Ollama with Llama 3.2 on Google VM with GPU
Gen AI
19 July 2025

Ollama with Llama 3.2 on Google VM with GPU

Before starting, ensure your VM is configured with GPU support and Ubuntu 22.04 LTS (minimal). Enable SSH port access for browser-based connections, and verify that the Google Cloud CLI or SDK is set up on your computer. In this experiment, we’ll be connecting via an SSH tunnel.

Ollama with Llama 3.2 on Google VM with GPU

You have allow SSH port for in browser ssh connection

You have set VM with GPU support with Ubuntu 22.04 LTS (minimal) installed

In this experiment, we will connect using an SSH tunnel.

Make sure you have set up the Google Cloud CLI or SDK on your computer.

Update System Packages:

sudo apt update
sudo apt upgrade -y

Install pciutils (for lspci) and lshw to help identify your GPU

sudo apt update
sudo apt install -y pciutils lshw

Run GPU Detection

lspci | grep -i vga
sudo lshw -C display

Now you should get output that shows your GPU.

*-display UNCLAIMED description: 3D controller product: TU104GL [Tesla T4] vendor: NVIDIA Corporation

For example:

*-display UNCLAIMED description: 3D controller product: TU104GL [Tesla T4] vendor: NVIDIA Corporation

This clearly shows you have an NVIDIA Tesla T4 GPU attached to your Google Cloud VM. The UNCLAIMED status means that the operating system has detected the hardware, but the appropriate drivers are not yet loaded or installed. Now we can proceed with installing the related drivers.

Stored entries
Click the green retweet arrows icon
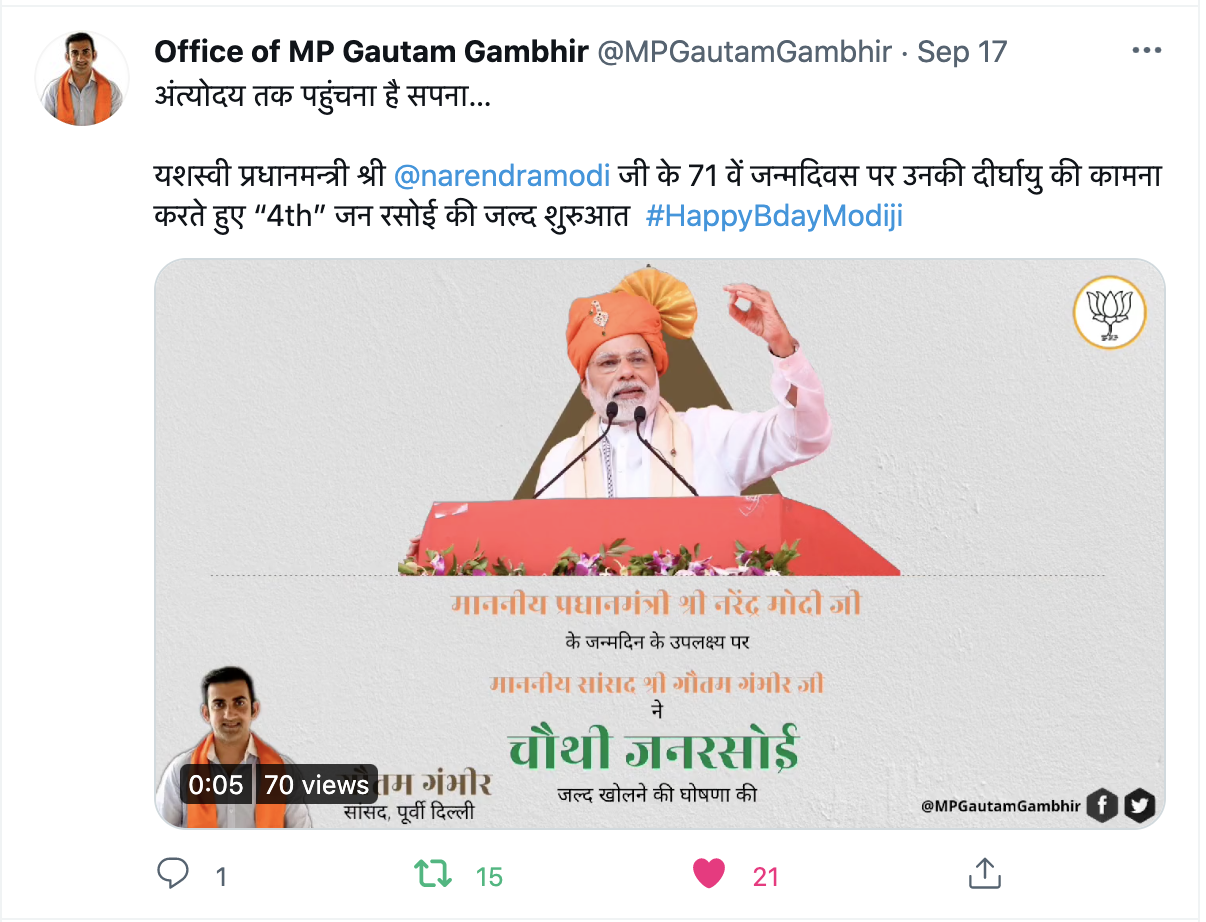The width and height of the screenshot is (1206, 922). coord(433,874)
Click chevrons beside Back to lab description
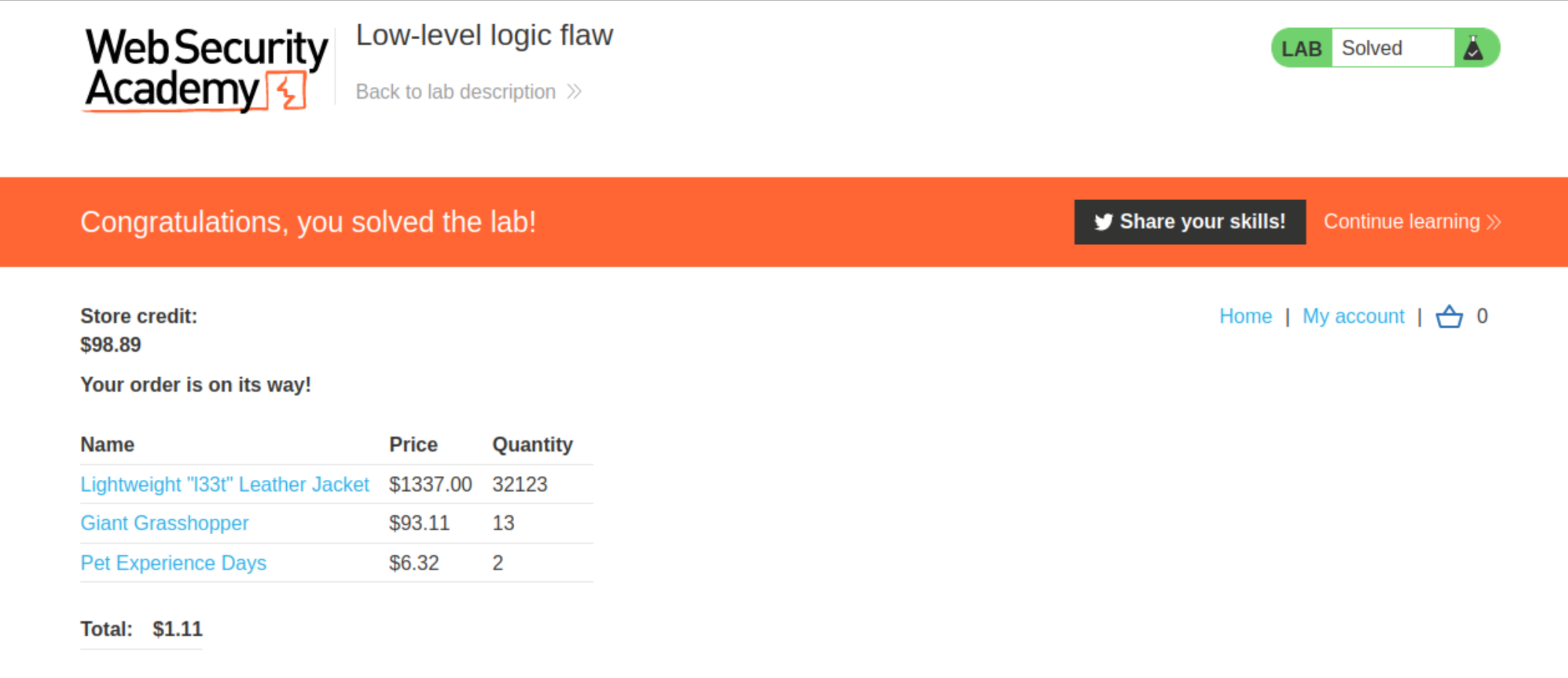This screenshot has height=678, width=1568. pos(574,92)
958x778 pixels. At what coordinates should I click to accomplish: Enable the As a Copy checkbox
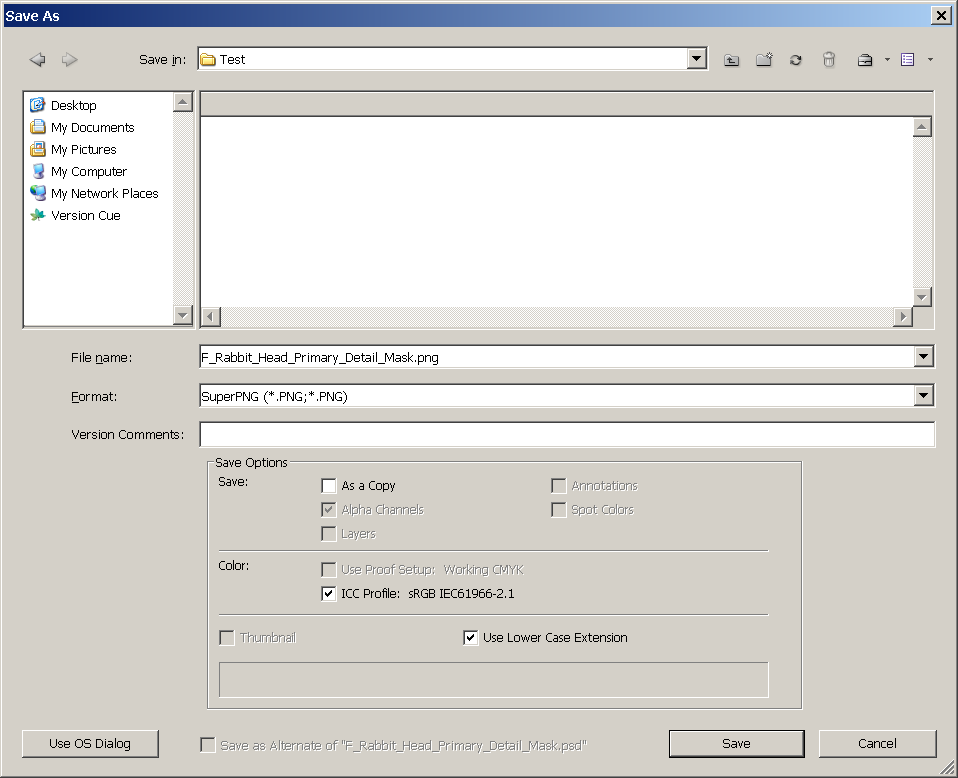329,486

_TASKS TO CARRY OUT_:
1 - Summarize the guide on running Ollama with Llama 3.2 on a Google VM in two sentences.
2 - Print the passage of the guide from "lspci | grep" to "the related drivers.".
3 - Translate this sentence from the guide into Spanish: "The UNCLAIMED status means that the operating system has detected the hardware, but the appropriate drivers are not yet loaded or installed."

_WRITTEN RESPONSES_:
1 - Before starting, the VM should have GPU support and Ubuntu 22.04 LTS (minimal), SSH port access should be enabled for browser-based connections, and the Google Cloud CLI or SDK should be set up on the computer. After updating system packages and installing pciutils and lshw, GPU detection commands show an NVIDIA Tesla T4 with UNCLAIMED status, which means the hardware is detected but the appropriate drivers are not yet loaded or installed.

2 -
lspci | grep -i vga
sudo lshw -C display

Now you should get output that shows your GPU.

*-display UNCLAIMED description: 3D controller product: TU104GL [Tesla T4] vendor: NVIDIA Corporation

For example:

*-display UNCLAIMED description: 3D controller product: TU104GL [Tesla T4] vendor: NVIDIA Corporation

This clearly shows you have an NVIDIA Tesla T4 GPU attached to your Google Cloud VM. The UNCLAIMED status means that the operating system has detected the hardware, but the appropriate drivers are not yet loaded or installed. Now we can proceed with installing the related drivers.

3 - El estado UNCLAIMED significa que el sistema operativo ha detectado el hardware, pero los controladores adecuados aún no están cargados ni instalados.